=== Begin Enclosure ===
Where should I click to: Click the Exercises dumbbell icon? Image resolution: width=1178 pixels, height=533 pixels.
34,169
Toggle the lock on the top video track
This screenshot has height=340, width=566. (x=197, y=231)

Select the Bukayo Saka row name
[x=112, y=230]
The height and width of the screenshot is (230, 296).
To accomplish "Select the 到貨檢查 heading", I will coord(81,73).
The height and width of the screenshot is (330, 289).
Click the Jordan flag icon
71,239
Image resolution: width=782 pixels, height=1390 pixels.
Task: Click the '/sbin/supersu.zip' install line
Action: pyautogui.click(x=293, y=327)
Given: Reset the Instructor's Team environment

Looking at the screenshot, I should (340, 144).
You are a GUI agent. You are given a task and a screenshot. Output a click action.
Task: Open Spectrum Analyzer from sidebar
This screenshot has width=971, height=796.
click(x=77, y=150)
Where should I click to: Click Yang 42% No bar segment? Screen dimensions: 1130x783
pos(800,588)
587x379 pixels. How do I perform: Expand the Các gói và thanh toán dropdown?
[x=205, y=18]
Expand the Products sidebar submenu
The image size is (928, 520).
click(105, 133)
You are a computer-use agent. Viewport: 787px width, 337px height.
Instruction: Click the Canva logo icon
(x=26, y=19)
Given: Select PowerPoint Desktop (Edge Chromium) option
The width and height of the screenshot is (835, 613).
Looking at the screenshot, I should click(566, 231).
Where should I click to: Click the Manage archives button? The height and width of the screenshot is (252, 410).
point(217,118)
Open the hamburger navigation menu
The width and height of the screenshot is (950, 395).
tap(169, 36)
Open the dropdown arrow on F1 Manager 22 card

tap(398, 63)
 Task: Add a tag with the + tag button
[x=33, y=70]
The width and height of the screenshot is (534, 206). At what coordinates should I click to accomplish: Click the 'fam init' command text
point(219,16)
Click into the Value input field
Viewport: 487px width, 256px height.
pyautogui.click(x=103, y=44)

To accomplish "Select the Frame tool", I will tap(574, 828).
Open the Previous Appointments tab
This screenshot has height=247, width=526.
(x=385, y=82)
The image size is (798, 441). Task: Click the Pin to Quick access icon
=== End Enclosure ===
Set down all of the records shown above once more, exactly.

Where should I click to: Click the Exercises dumbbell icon? Image resolution: width=1178 pixels, height=533 pixels.
34,169
Toggle the lock on the top video track
This screenshot has height=340, width=566. (x=197, y=231)

Select the Bukayo Saka row name
[x=112, y=230]
The height and width of the screenshot is (230, 296).
To accomplish "Select the 到貨檢查 heading", I will coord(81,73).
The height and width of the screenshot is (330, 289).
Click the Jordan flag icon
71,239
Image resolution: width=782 pixels, height=1390 pixels.
Task: Click the '/sbin/supersu.zip' install line
Action: pyautogui.click(x=293, y=327)
Given: Reset the Instructor's Team environment

Looking at the screenshot, I should (340, 144).
You are a GUI agent. You are given a task and a screenshot. Output a click action.
Task: Open Spectrum Analyzer from sidebar
This screenshot has width=971, height=796.
click(x=77, y=150)
Where should I click to: Click Yang 42% No bar segment? Screen dimensions: 1130x783
pos(800,588)
587x379 pixels. How do I perform: Expand the Các gói và thanh toán dropdown?
[x=205, y=18]
Expand the Products sidebar submenu
The image size is (928, 520).
click(105, 133)
You are a computer-use agent. Viewport: 787px width, 337px height.
Instruction: Click the Canva logo icon
(x=26, y=19)
Given: Select PowerPoint Desktop (Edge Chromium) option
The width and height of the screenshot is (835, 613).
Looking at the screenshot, I should click(566, 231).
Where should I click to: Click the Manage archives button? The height and width of the screenshot is (252, 410).
point(217,118)
Open the hamburger navigation menu
The width and height of the screenshot is (950, 395).
tap(169, 36)
Open the dropdown arrow on F1 Manager 22 card

tap(398, 63)
 Task: Add a tag with the + tag button
[x=33, y=70]
The width and height of the screenshot is (534, 206). At what coordinates should I click to accomplish: Click the 'fam init' command text
point(219,16)
Click into the Value input field
Viewport: 487px width, 256px height.
pyautogui.click(x=103, y=44)

To accomplish "Select the Frame tool", I will tap(574, 828).
Open the Previous Appointments tab
This screenshot has height=247, width=526.
(x=385, y=82)
The image size is (798, 441). Task: Click the Pin to Quick access icon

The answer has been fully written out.